In the ring $\mathbb{Z}[\sqrt{3}]=\{a+b\sqrt{3}\mid a,b \in \mathbb{Z}\}$, show the following:
a) $1 - 2\sqrt{3}$ is not a unit,
b) $1 - 2\sqrt{3}$ and $8-5\sqrt{3}$ are associate elements.
Firstly, how would you show it is not a unit? It seems to fit the form $a+b\sqrt{3}$ quite well. For the second part, as associate elements, $1 - 2\sqrt{3}\mid 8-5\sqrt{3}$ and vice versa should hold, but neither do. Could someone help explain this?
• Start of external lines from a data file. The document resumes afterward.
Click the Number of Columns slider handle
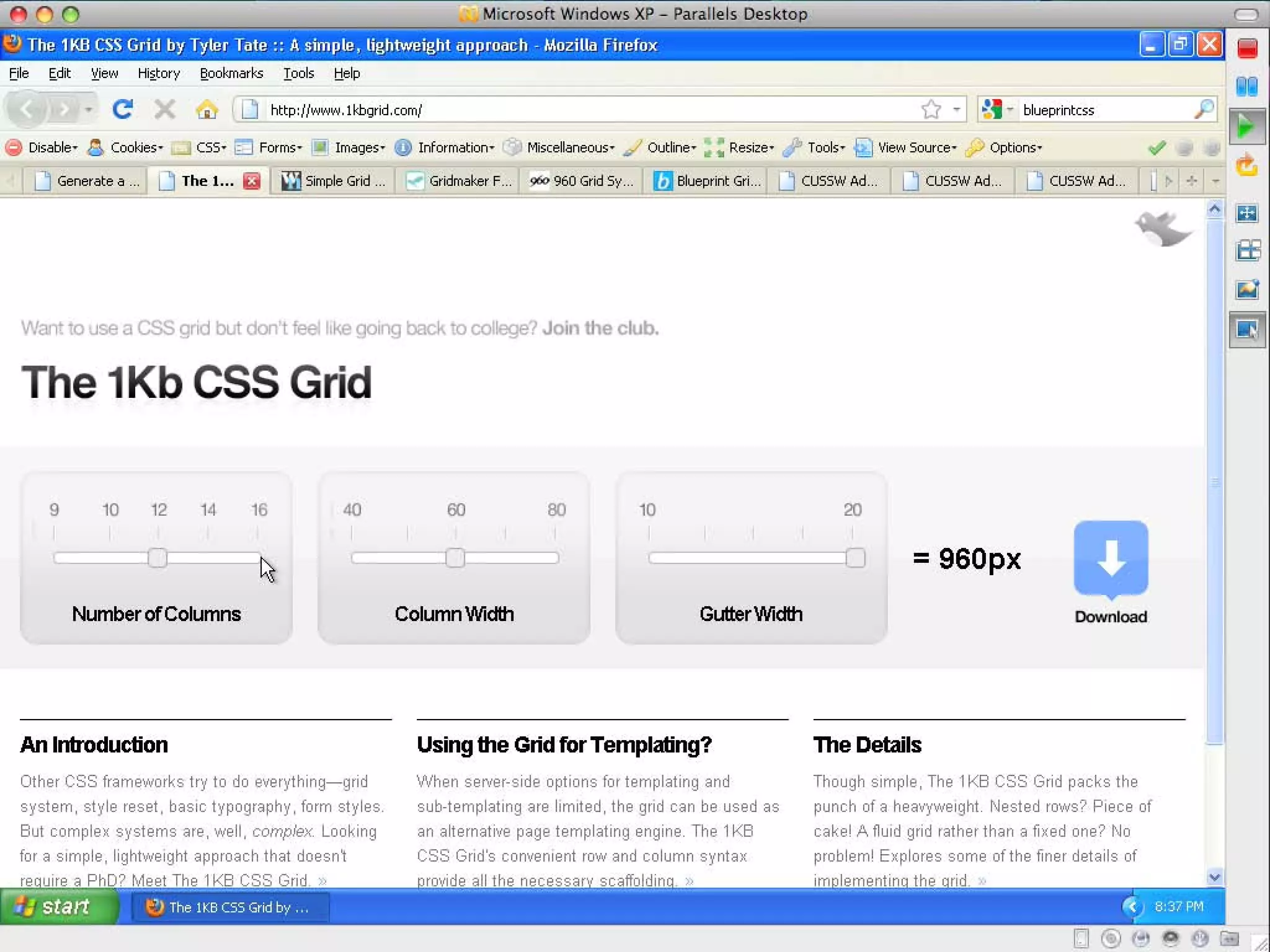 (x=158, y=558)
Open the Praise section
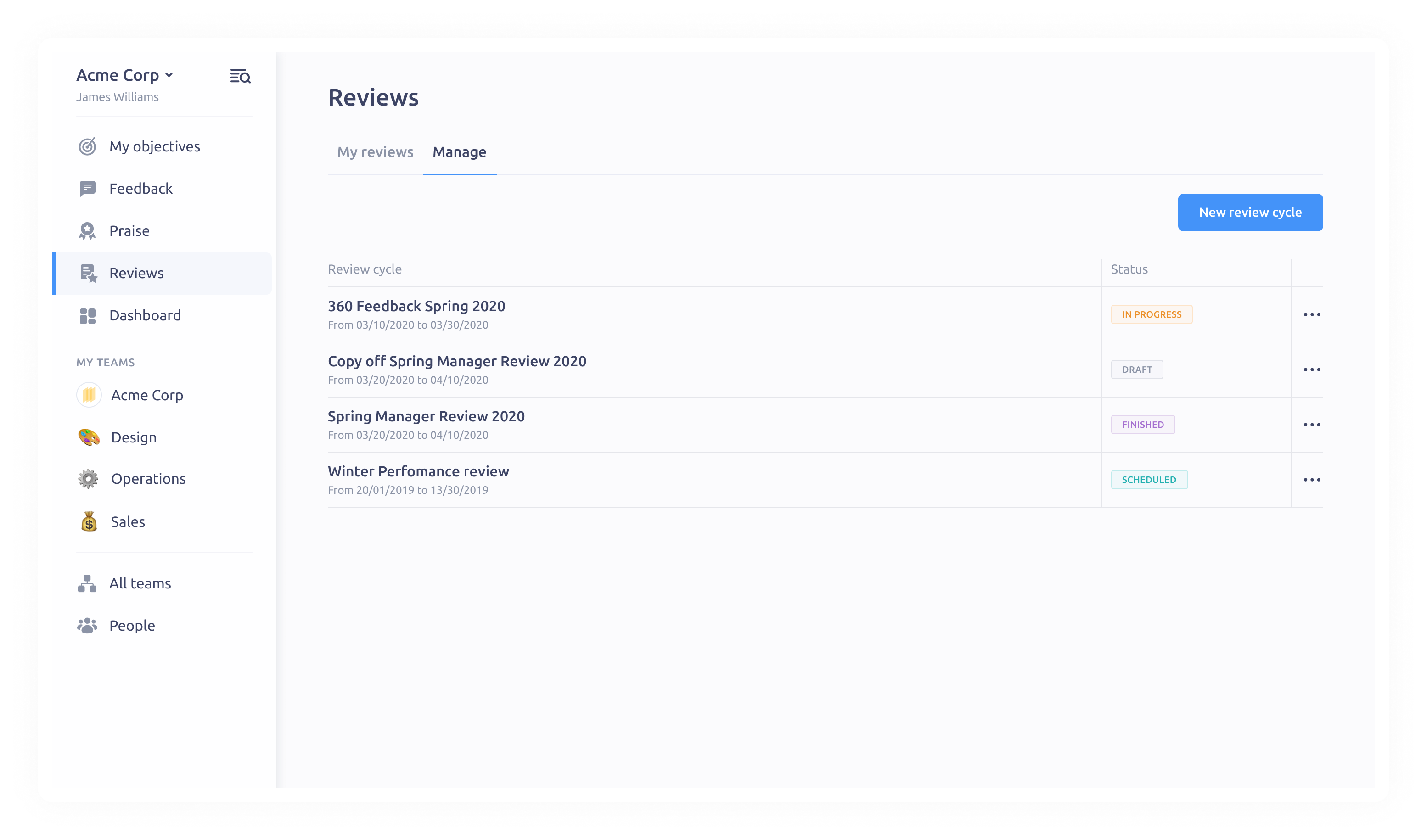The width and height of the screenshot is (1427, 840). click(x=129, y=230)
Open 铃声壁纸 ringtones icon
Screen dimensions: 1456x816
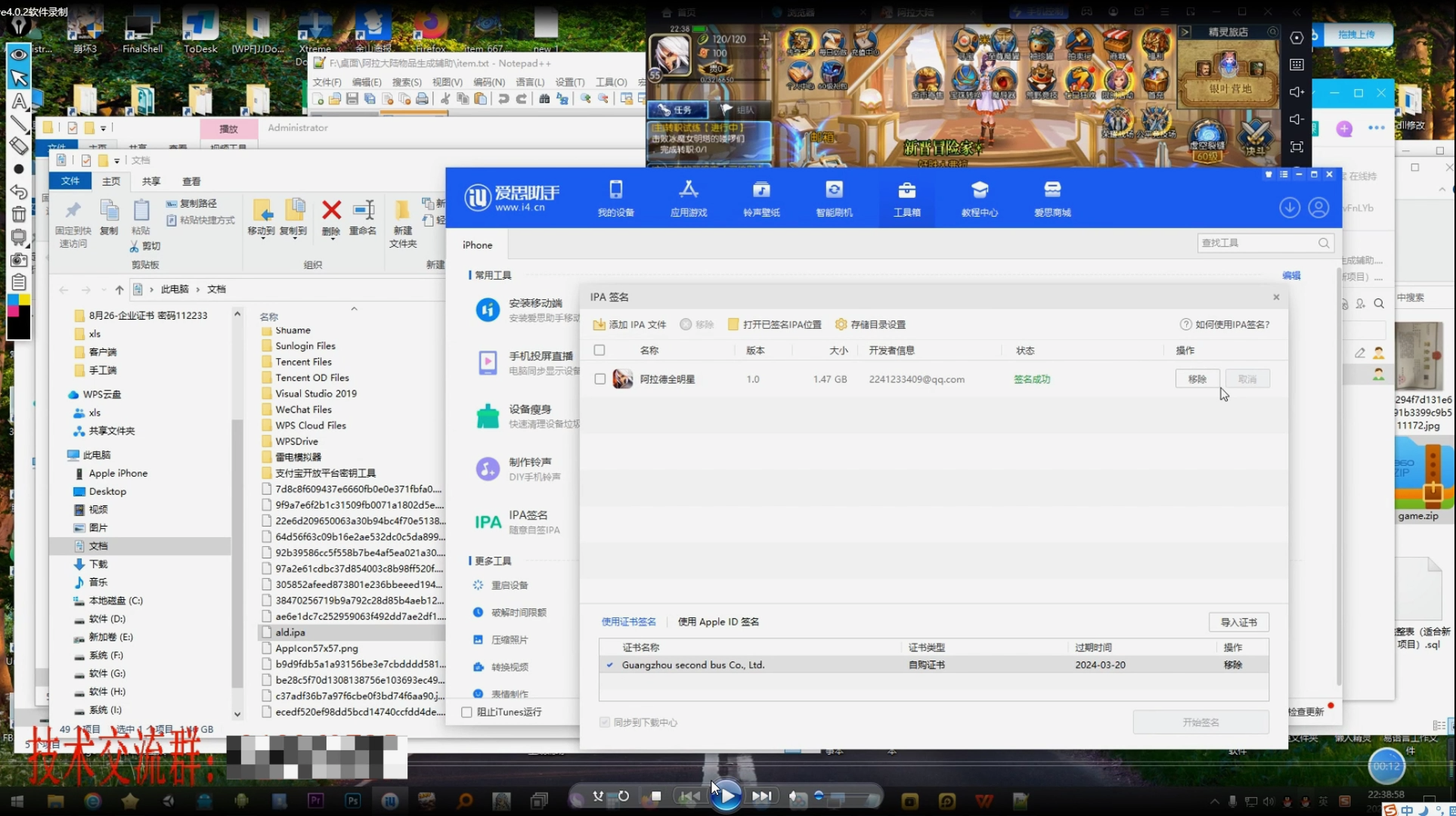pyautogui.click(x=761, y=190)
You say that $(1-2\sqrt3)\nmid(8-5\sqrt3)$. Let's test this out. Consider $$\frac{8-5\sqrt3}{1-2\sqrt3}=\frac{(8-5\sqrt3)(1+2\sqrt3)}{(1-2\sqrt3)(1+2\sqrt3)}=\frac{-22+11\sqrt3}{-11}=2-\sqrt3.$$ I reckon that actually $(1-2\sqrt3)\mid(8-5\sqrt3)$. But does $(8-5\sqrt3)\mid(1-2\sqrt3)$? Over to you!